## [Task instructions]
Copy the stretch of the Rapido coupler text from "Your problem with" through "locomotive, very clever!", substituting "helper" for "pusher".

## [Text segment]
"""

Your problem with trying to uncouple rapido couplers is a common one. They couple well, stay coupled well, but are difficult to uncouple. There are/were uncoupling ramps for Rapido couplers. They pushed up the pins on the bottom of the Rapido couplers to raise them and uncouple them. The big problem is, you can only uncouple on the ramp, and you can't push a car off the ramp, or anywhere else, without recoupling to it. I like your idea about cutting off the hook part to make a "pusher" locomotive, very clever!
There is an old system for close coupling cars that rarely get uncoupled. It involved cutting most of the hook off leaving just a 'T' shaped piece sticking out. The other end of the same car had its Rapido coupler, spring, and metal retaining strap, all removed, leaving only the empty coupler box. A string of these cars could be coupled by lifting the empty coupler box end of one car over the 'T' end of the next car. (see photos of ore cars)

"""

## [Data extract]
"""

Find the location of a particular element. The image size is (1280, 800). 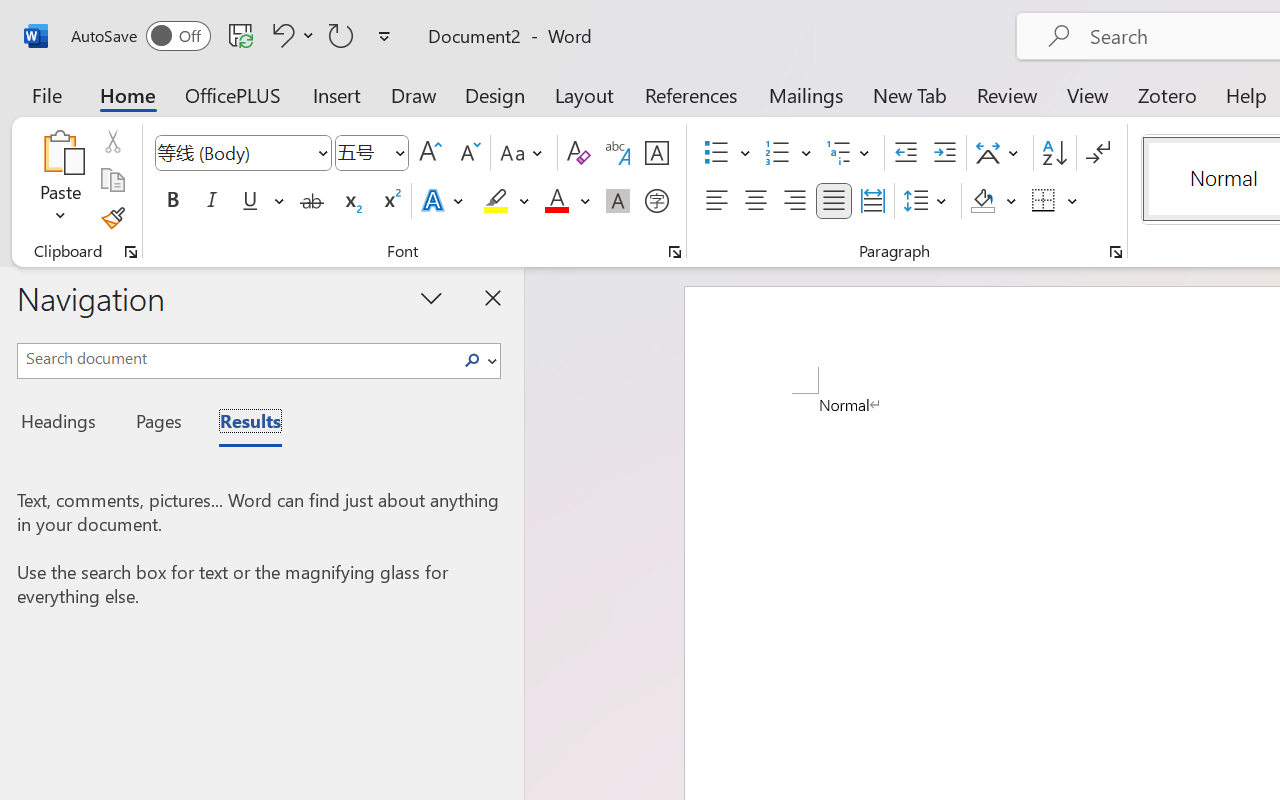

Underline is located at coordinates (261, 201).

"""

## [Response]
Your problem with trying to uncouple rapido couplers is a common one. They couple well, stay coupled well, but are difficult to uncouple. There are/were uncoupling ramps for Rapido couplers. They pushed up the pins on the bottom of the Rapido couplers to raise them and uncouple them. The big problem is, you can only uncouple on the ramp, and you can't push a car off the ramp, or anywhere else, without recoupling to it. I like your idea about cutting off the hook part to make a "helper" locomotive, very clever!